Department of Materials, Imperial College London, Exhibition Road, London SW7 2AZ, UK.
ACS Nano. 2012 Jan 24;6(1):851-7. doi: 10.1021/nn204361s. Epub 2011 Dec 20.
Nanoparticle-based labels are emerging as simpler and more sensitive alternatives to traditional fluorescent small molecules and radioactive reporters in biomarker assays. The determination of biomarker levels is a recommended clinical practice for the assessment of many diseases, and detection of multiple analytes in a single assay, known as multiplexing, can increase predictive accuracy. While multiplexed detection can also simplify assay procedures and reduce systematic variability, combining multiple assays into a single procedure can lead to complications such as substrate cross-reactivity, signal overlap, and loss of sensitivity. By combining the specificity of biomolecular interactions with the tunability of quantum dot optical properties, we have developed a detection system capable of simultaneous evaluation of the activity of two critical enzyme classes, proteases and kinases. We avoid cross-reactivity and signal overlap by synthesizing enzyme-specific peptide sequences with orthogonal terminal functionalization for attachment to quantum dots with distinct emission spectra. Enzyme activity is reported via binding of either gold nanoparticle-peptide conjugates or FRET acceptor dye-labeled antibodies, which mediate changes in quantum dot emission spectra. To the best of our knowledge, this is the first demonstration of the multiplexed sensing of the activity of two different classes of enzymes via a nanoparticle-based activity assay. Using the quantum dot-based assay described herein, we were able to detect the protease activity of urokinase-type plasminogen activator at concentrations ≥ 50 ng/mL and the kinase activity of human epidermal growth factor receptor 2 at concentrations ≥ 7.5 nM, levels that are clinically relevant for determination of breast cancer prognosis. The modular nature of this assay design allows for the detection of different classes of enzymes simultaneously and represents a generic platform for high-throughput enzyme screening in rapid disease diagnosis and drug discovery.

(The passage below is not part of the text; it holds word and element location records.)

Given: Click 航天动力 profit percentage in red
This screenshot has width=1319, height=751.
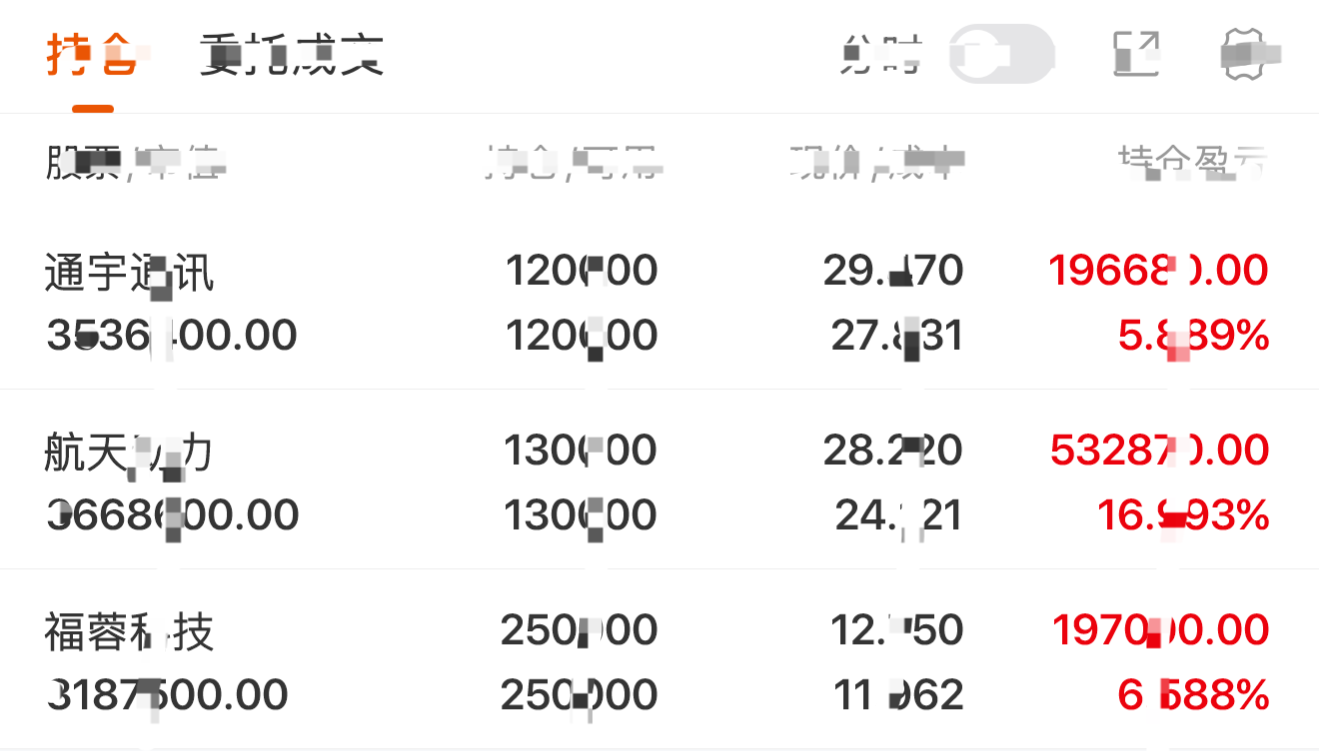Looking at the screenshot, I should pyautogui.click(x=1183, y=516).
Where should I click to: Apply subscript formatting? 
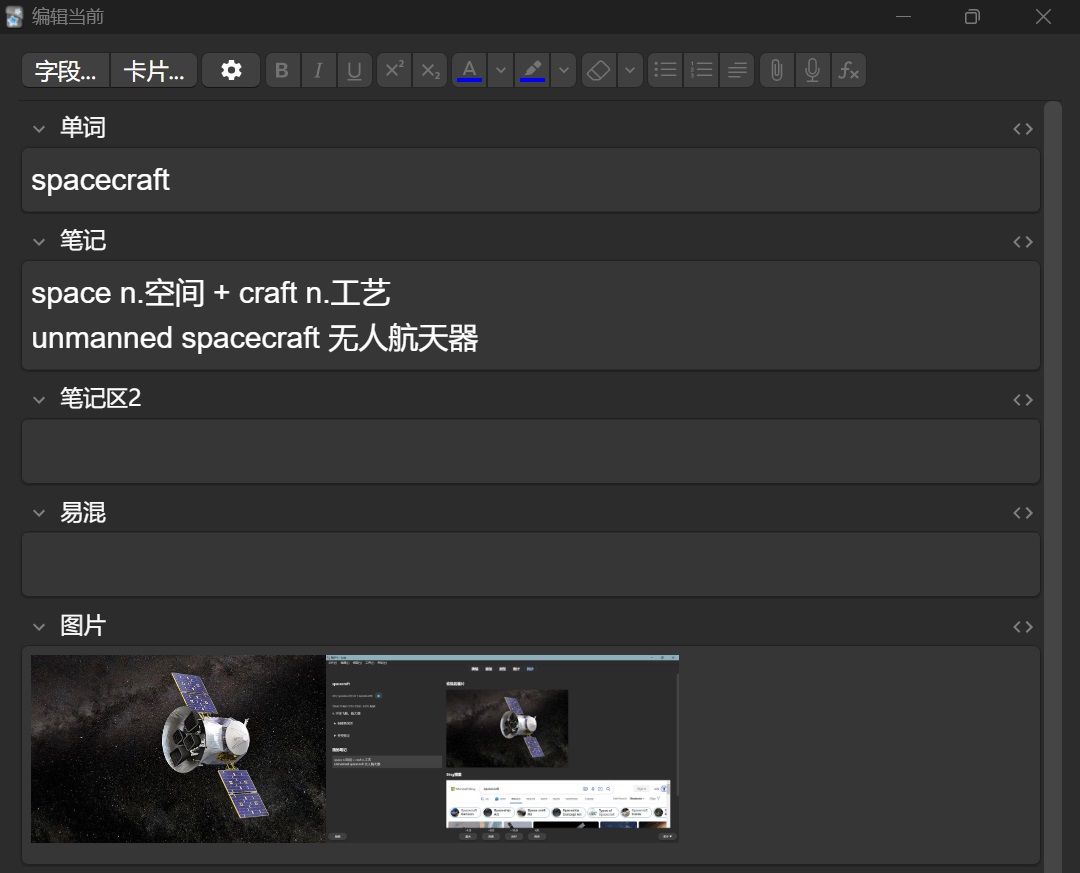(430, 71)
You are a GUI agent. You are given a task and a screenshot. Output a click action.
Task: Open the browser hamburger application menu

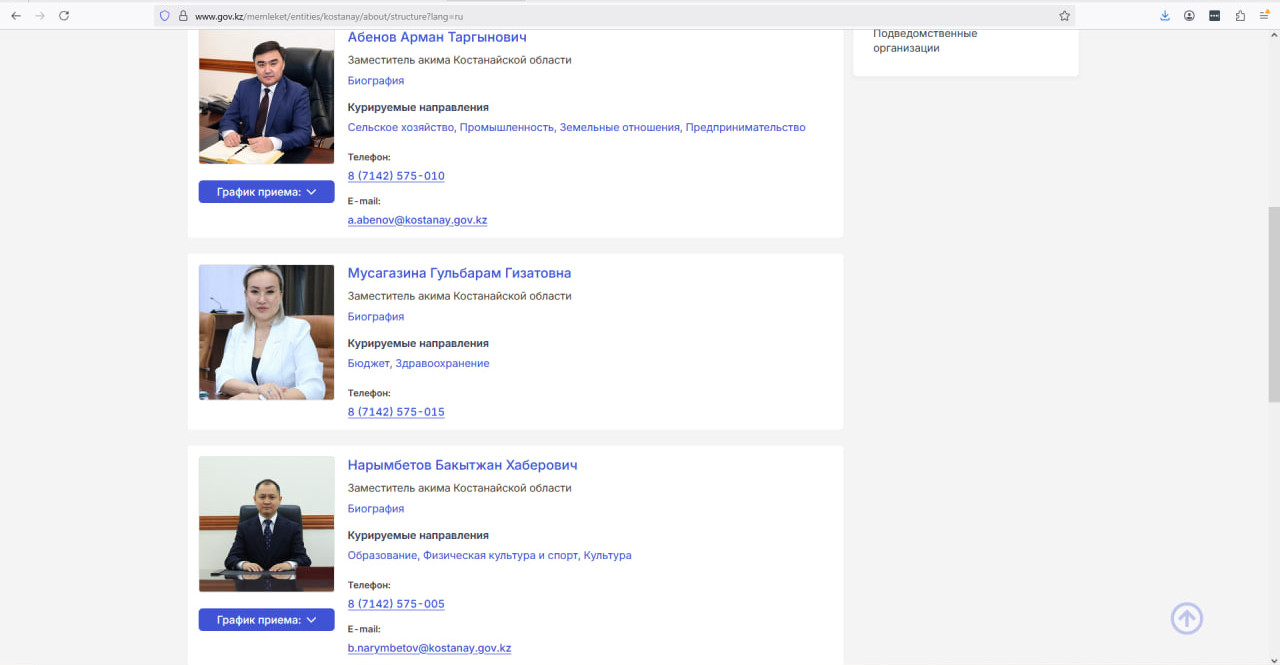tap(1264, 16)
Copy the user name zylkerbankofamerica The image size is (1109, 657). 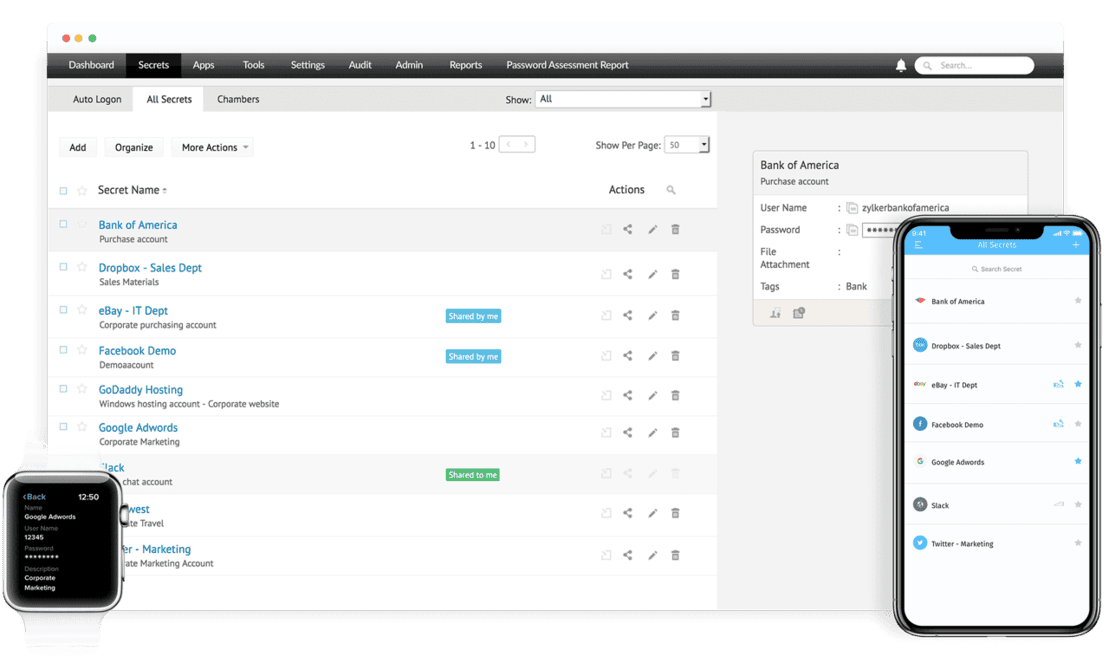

基于纳米粒子的标签正在成为比传统荧光小分子和放射性报告物更简单、更灵敏的生物标志物检测替代物。生物标志物水平的测定是评估许多疾病的推荐临床实践,而在单个测定中同时检测多种分析物,即多重检测,可以提高预测准确性。虽然多重检测还可以简化测定程序并减少系统变异性,但将多个测定组合成一个单一的程序可能会导致底物交叉反应、信号重叠和灵敏度降低等问题。通过将生物分子相互作用的特异性与量子点光学性质的可调谐性相结合,我们开发了一种能够同时评估两种关键酶类(蛋白酶和激酶)活性的检测系统。我们通过合成具有正交末端官能化的酶特异性肽序列来避免交叉反应和信号重叠,这些肽序列可用于与具有不同发射光谱的量子点结合。通过金纳米粒子-肽缀合物或 FRET 受体染料标记抗体的结合来报告酶活性,这介导了量子点发射光谱的变化。据我们所知,这是首次通过基于纳米粒子的活性测定来对两种不同类别的酶的活性进行多重感测的演示。使用本文所述的基于量子点的测定法,我们能够检测到尿激酶型纤溶酶原激活物的蛋白酶活性,其浓度≥50ng/mL,以及人表皮生长因子受体 2 的激酶活性,其浓度≥7.5nM,这些浓度在确定乳腺癌预后方面具有临床意义。该测定设计的模块化性质允许同时检测不同类别的酶,并且代表了用于快速疾病诊断和药物发现中的高通量酶筛选的通用平台。